This week my husband and I sent both of our children off to college, one for the first time as a college freshman.

The first time we sent one off to college, two years ago when our older daughter started as a freshman, the transition was tough on the rest of the family. Downsizing the household by 25% sent shockwaves in varying degrees to those of us back home.

Dan and I were left balancing the needs of one daughter still at home navigating junior year of high school, and another in the throes of being a university freshman with all the challenges that transition brings. But this time around, we sent both girls off on their own.

And now, there is a strange feeling that emerges when we come home to a quiet house expecting to see or hear our girls and/or their friends.

It is difficult to not be as immersed in the daily lives of our children and have to watch from afar as they thrive on their own. It is similar to the feeling of sending them off on the first day of Kindergarten or saying goodbye to a friend you won’t see for a long time.

People keep asking me what I’m going to do now that the girls have gone. Well, for one, I’m going to start buying the crunchy peanut butter, search their bedrooms for the missing scissors, and enjoy the fact that their bathroom floor is not covered with dirty clothing.  The “empty nest” gives me a little more freedom to come and go as I please, to visit friends and family more readily, and to have a more predictable routine.

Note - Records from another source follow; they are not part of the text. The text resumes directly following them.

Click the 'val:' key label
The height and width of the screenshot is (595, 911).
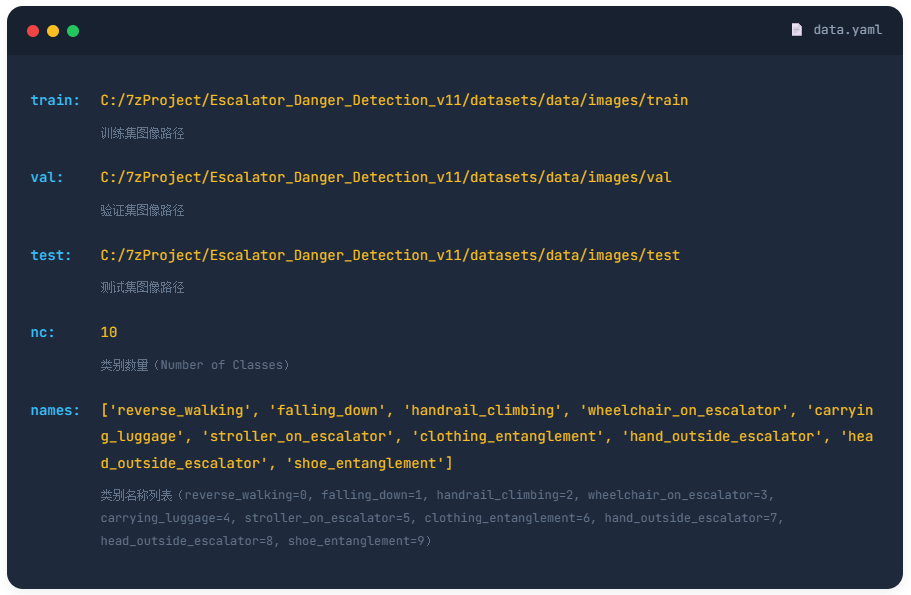[x=47, y=177]
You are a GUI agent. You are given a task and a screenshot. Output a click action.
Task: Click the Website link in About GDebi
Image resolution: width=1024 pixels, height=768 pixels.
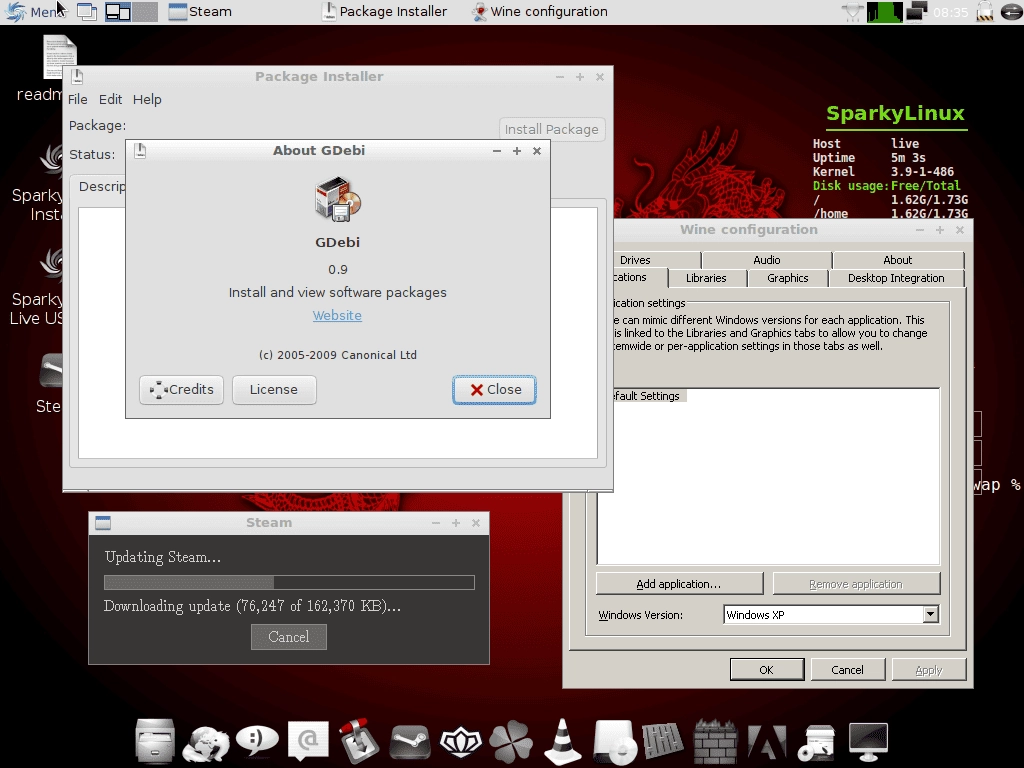(x=337, y=315)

I’ve started a list of all the things I said I would do one day: own a red jeep, try kickboxing, visit all the National Parks – maybe I’ll actually do them now.

But for now, I’m going to relish the knowledge that my husband and I raised two great kids who are going to continue to make us proud.  I’m glad I had the chance to make them my focus these past twenty years because motherhood taught me quite a few things.

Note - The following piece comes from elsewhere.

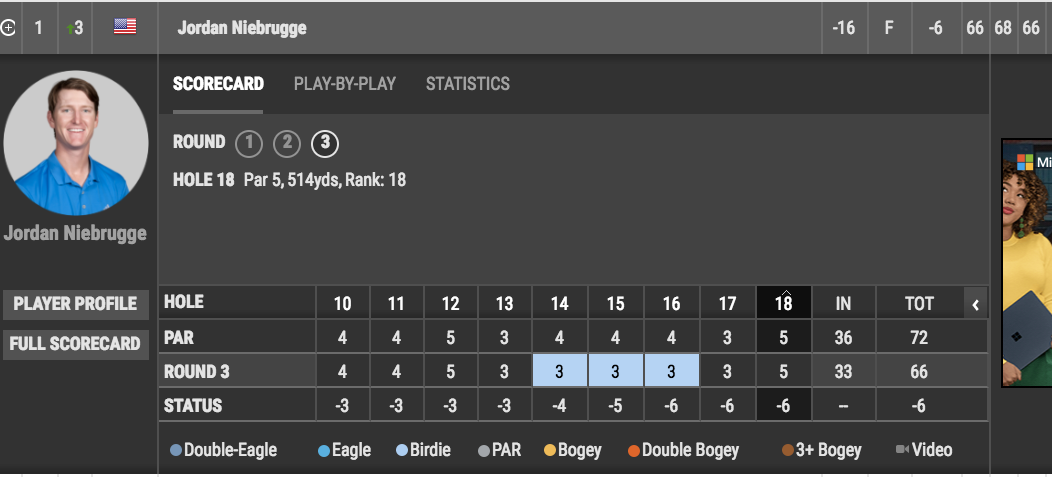Open the Player Profile button
1052x477 pixels.
[x=75, y=303]
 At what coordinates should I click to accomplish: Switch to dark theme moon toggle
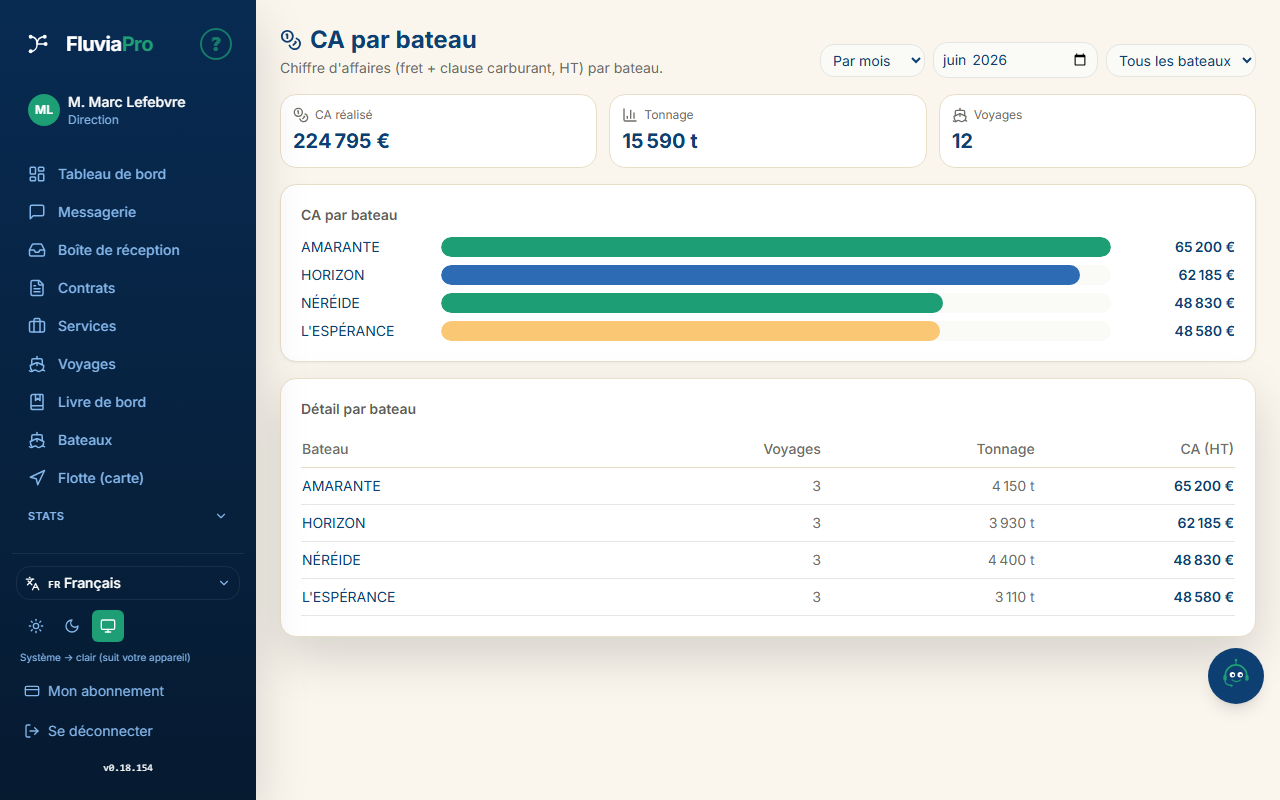[72, 626]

  1. Take a deep breath: Things are going to go wrong, but then they eventually go right, and you all get stronger in the process.
  2. Be patient, notice and listen: Little, medium and big voices have amazing things to share.
  3. Find balance in all things: Eat the cookie dough AND the veggies; Run AND walk; use your indoor AND your outdoor voices.

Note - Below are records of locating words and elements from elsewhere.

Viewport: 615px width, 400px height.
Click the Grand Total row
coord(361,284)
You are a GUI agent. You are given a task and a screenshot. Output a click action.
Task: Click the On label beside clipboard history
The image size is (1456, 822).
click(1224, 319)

Funny, sounds like yoga, huh?

Take a deep breath, notice and find balance.

So simple, yet how soon we forget to apply these to our everyday experiences.  As you close out your summer and move through your own transition period, look at the things that “go wrong” as opportunities to practice your breathing and see the lessons offered in that moment.  Listen to all the voices who have something to share with you – they might have an idea you haven’t considered. Balance your body, mind and spirit with activities, food and thoughts that support you (and ultimately the people around you) in the most positive way.

So whatever is going on in  your nest, look for the lessons and lean on your yoga.